ZBasic Language Reference
57
ZBasic Microcontrollers
Chapter 3 - Advanced Topics
This chapter provides additional technical information on topics that were introduced earlier in this
document. Also, some more advanced concepts are introduced.
3.1 Scope and Lifetime
There are two important attributes of variables that have been alluded to in earlier discussion scope and
lifetime. The scope of a variable reflects its visibility in the sense of where it can be accessed by name.
A variable defined within a subroutine or function has local scope meaning that it is only directly
accessible to code within that routine. A variable defined outside of any routine has module scope if it is
declared Private and global scope if it is declared Public. Module scope means that only routines
within that module can access it directly. Global scope means that any routine in the application can
access it directly.
These three scoping levels, global, module and local, form a hierarchy that controls the visibility of the
variables. Global scope is at the outermost level of the hierarchy, module scope is at the next inner level
and local scope is at the next inner level to that. There are additional inner levels of scope created by
compound statements, which topic is discussed further below.

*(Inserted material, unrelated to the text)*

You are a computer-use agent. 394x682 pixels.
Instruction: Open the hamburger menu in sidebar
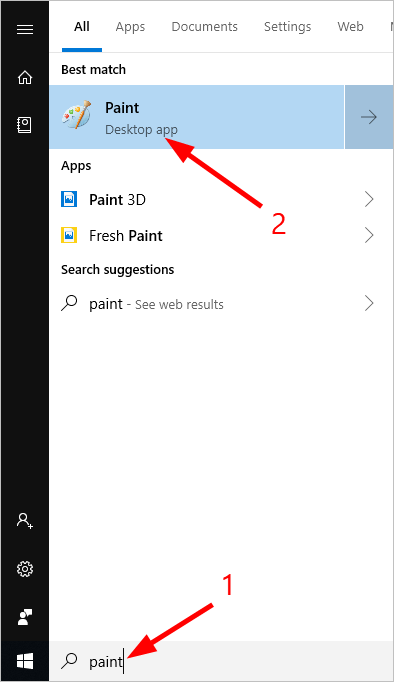(x=25, y=29)
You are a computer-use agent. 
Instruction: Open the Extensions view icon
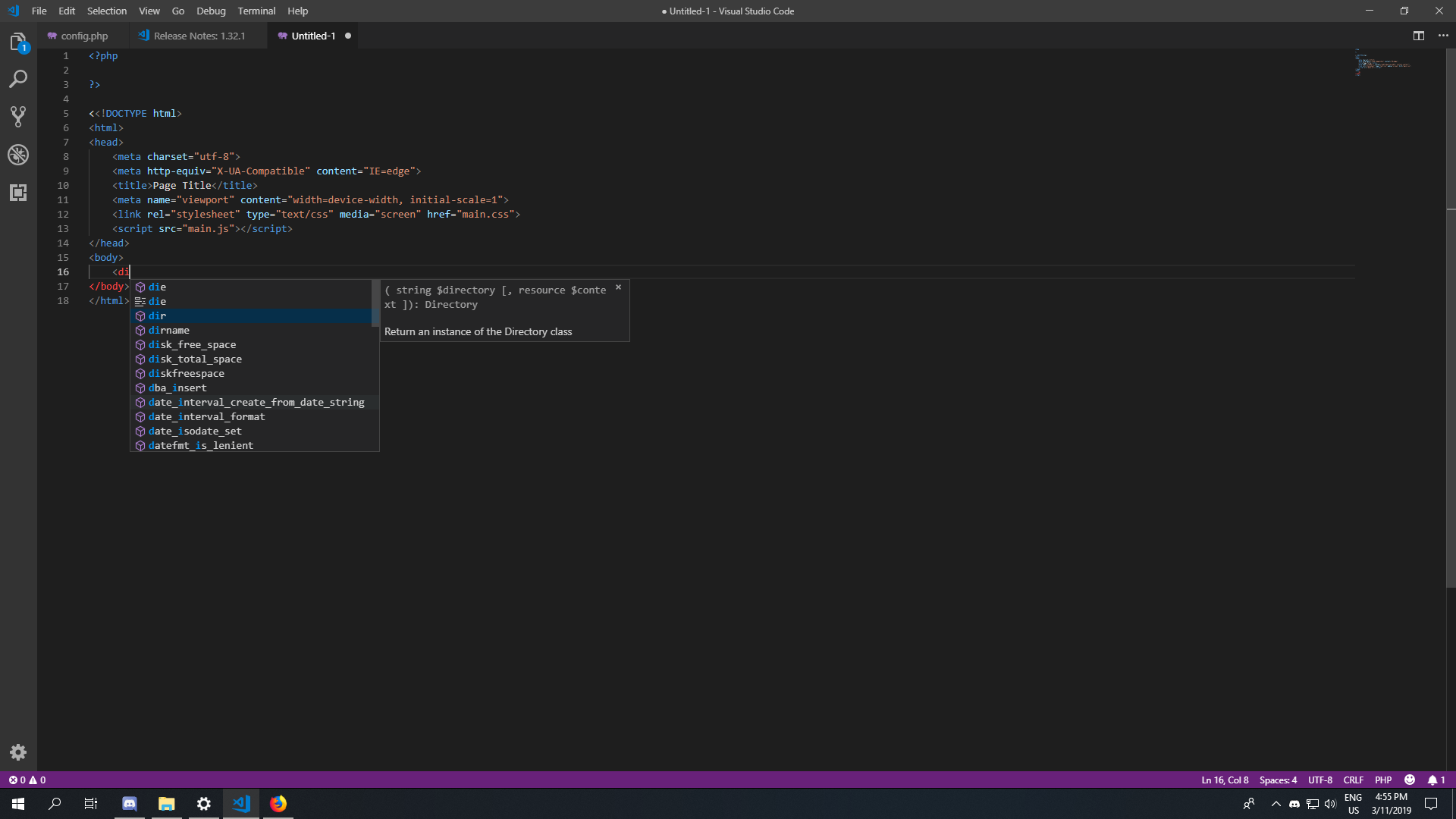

At any particular level of the scoping hierarchy, variables that are in the same scope level or farther
outward are visible. It is possible to define variables with the same name at different scoping levels. This
does not cause a conflict because the compiler resolves a reference to a particular variable name by
searching the current scoping level first and then proceeding outward in the hierarchy until the variable
name is found or not as the case may be. Variables are said to hide same-named variables that exist at
outer scoping levels. In most cases, the hidden variables can still be accessed but more information has
to be added to the variable name to clarify to the compiler which variable is being referenced. This
concept may be clarified by an example.
Example
Module T1:
Public i as Integer
Module T2:
Private i as Integer
Sub foo()
Dim i as Integer
i = 5
' this refers to the locally defined variable
t2.i = 5 ' this refers to the private variable at the module level
t1.i = 5 ' this refers to the public variable in module T1
End Sub
The second and third references to the variable i in the example above are qualified by the addition of
the module name containing the definition of the desired variable. You may add module qualification to
any module level and global level variable reference if you wish but it is generally only done when
required to resolve the reference to the intended variable.
Although the preceding discussion focused on variables, the same scope concept applies to all identifiers
variables, constants, subroutines and functions. A local constant named count will hide a module level
variable of the same name. Because the inadvertent hiding of identifiers is a common cause of
programming errors the compiler, by default, issues a warning about the hiding. The warning can be
disabled if desired. See Section 10.2 for specific information on various compiler options.